Le forze intermolecolari e la loro energia potenziale

Tutta la materia è formata da piccolissimi grani, invisibili a occhio nudo, che si chiamano <<molecole>>. La molecola è il <<grano>> più piccolo da cui è costituita la sostanza. Per esempio, le molecole dell'acqua sono tutte uguali tra di loro (non importa se l'acqua si trova allo stato liquido, solido o aeriforme) ma sono diverse dalle molecole di qualunque altra sostanza, per esempio dall'ossigeno che respiriamo. A loro volta, le molecole di ossigeno sono tutte uguali tra loro. Le molecole sono a loro volta costituite da una novantina di costituenti elementari, chiamati <<atomi>>. A ogni atomo corrisponde un elemento semplice, non ulteriormente scomponibile chimicamente. Gli elementi semplici sono una novantina. Le forze che legano gli atomi a formare le molecole sono di natura elettrica. Queste stesse forze si sentono anche fuori delle molecole. In questo modo ogni molecola può interagire con le molecole vicine.

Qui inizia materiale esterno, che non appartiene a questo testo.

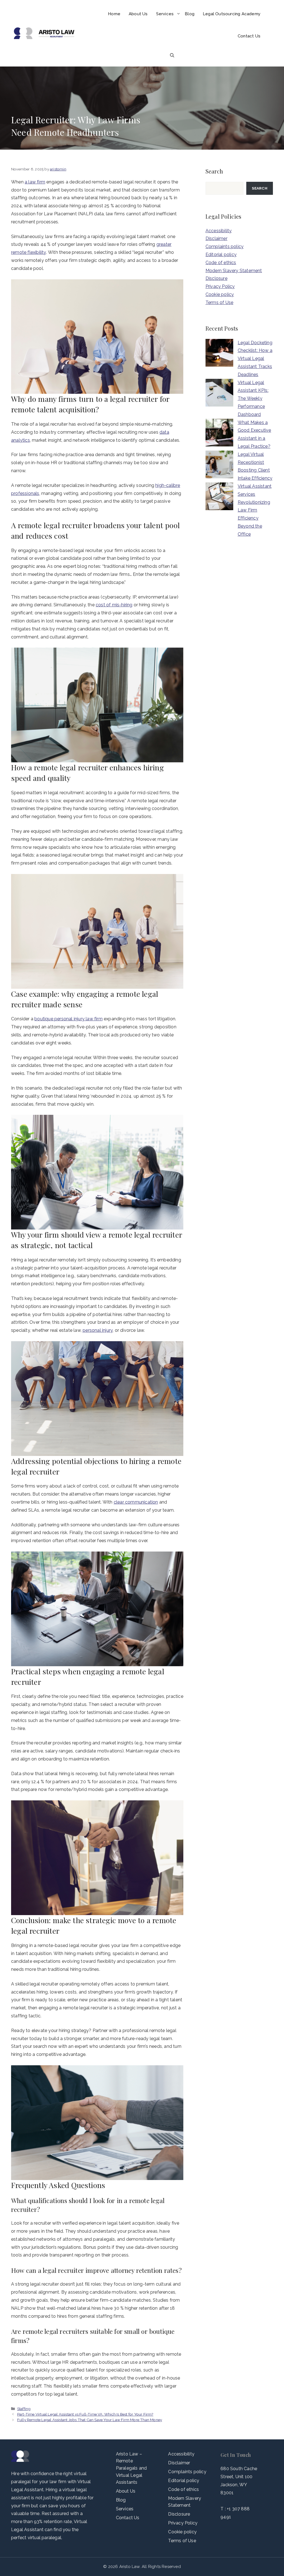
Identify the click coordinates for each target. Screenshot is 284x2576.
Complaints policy (225, 246)
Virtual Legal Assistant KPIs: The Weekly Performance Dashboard (253, 398)
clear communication (136, 1502)
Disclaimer (216, 238)
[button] (172, 55)
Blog (189, 13)
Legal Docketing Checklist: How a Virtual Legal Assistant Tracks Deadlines (255, 358)
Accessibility (219, 230)
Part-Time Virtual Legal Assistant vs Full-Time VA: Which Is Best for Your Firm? (85, 2414)
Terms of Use (219, 302)
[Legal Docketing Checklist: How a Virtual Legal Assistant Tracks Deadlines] (219, 354)
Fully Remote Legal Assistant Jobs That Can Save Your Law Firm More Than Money (89, 2419)
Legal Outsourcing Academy (231, 13)
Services (165, 13)
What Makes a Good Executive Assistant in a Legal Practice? (254, 434)
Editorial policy (221, 254)
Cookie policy (220, 294)
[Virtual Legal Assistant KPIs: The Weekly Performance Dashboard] (219, 394)
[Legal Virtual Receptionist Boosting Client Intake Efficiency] (219, 466)
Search (259, 188)
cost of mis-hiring (114, 604)
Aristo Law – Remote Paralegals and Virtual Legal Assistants (131, 2468)
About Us (138, 13)
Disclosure (216, 278)
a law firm (35, 182)
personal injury (98, 1330)
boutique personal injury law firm (68, 1018)
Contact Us (249, 36)
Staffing (24, 2408)
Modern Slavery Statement (234, 270)
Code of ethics (221, 262)
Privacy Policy (220, 286)
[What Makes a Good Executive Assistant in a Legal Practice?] (219, 434)
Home (114, 13)
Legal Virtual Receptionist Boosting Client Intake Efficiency (255, 466)
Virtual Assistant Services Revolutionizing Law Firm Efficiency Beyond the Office (255, 510)
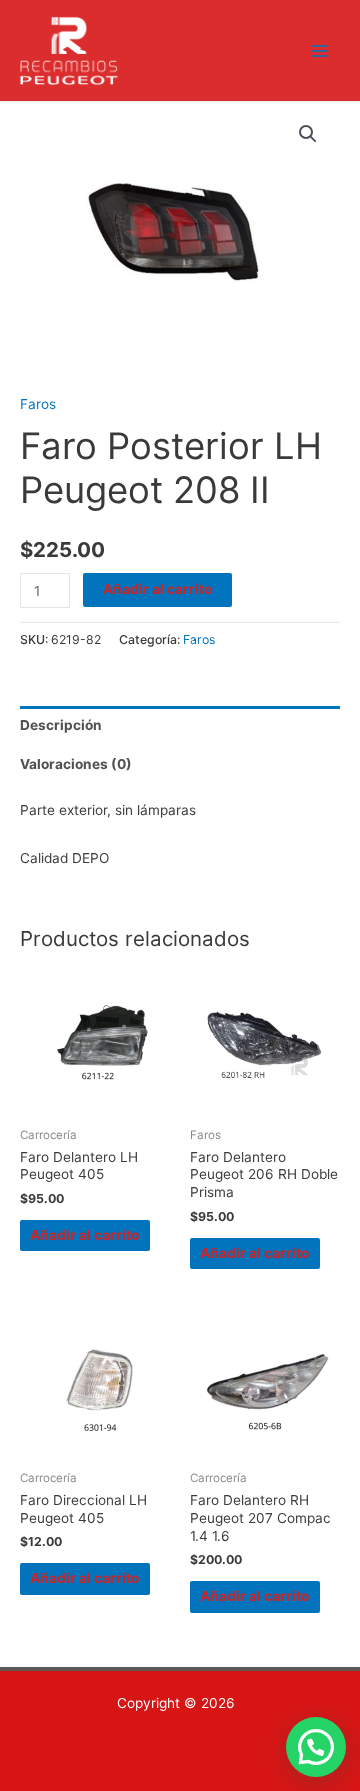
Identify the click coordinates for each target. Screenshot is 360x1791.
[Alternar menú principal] (320, 50)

La forza di attrazione tra molecole è all'origine delle forze di coesione nella materia. Queste forze permettono a un pezzo di legno o a un blocco di ghiaccio di rimanere uniti. Alla forza di attrazione intermolecolare corrisponde un'energia potenziale. L'energia potenziale di un corpo è uguale al lavoro compiuto dalle forze di attrazione molecolare quando una forza esterna disgrega il sistema, portando tutte le molecole a grande distanza l'una dall'altra. Durante la disgregazione la forza di attrazione molecolare su una molecola e il suo spostamento hanno versi opposti. Quindi il lavoro compiuto è negativo e, di conseguenza, è negativa anche l'energia potenziale.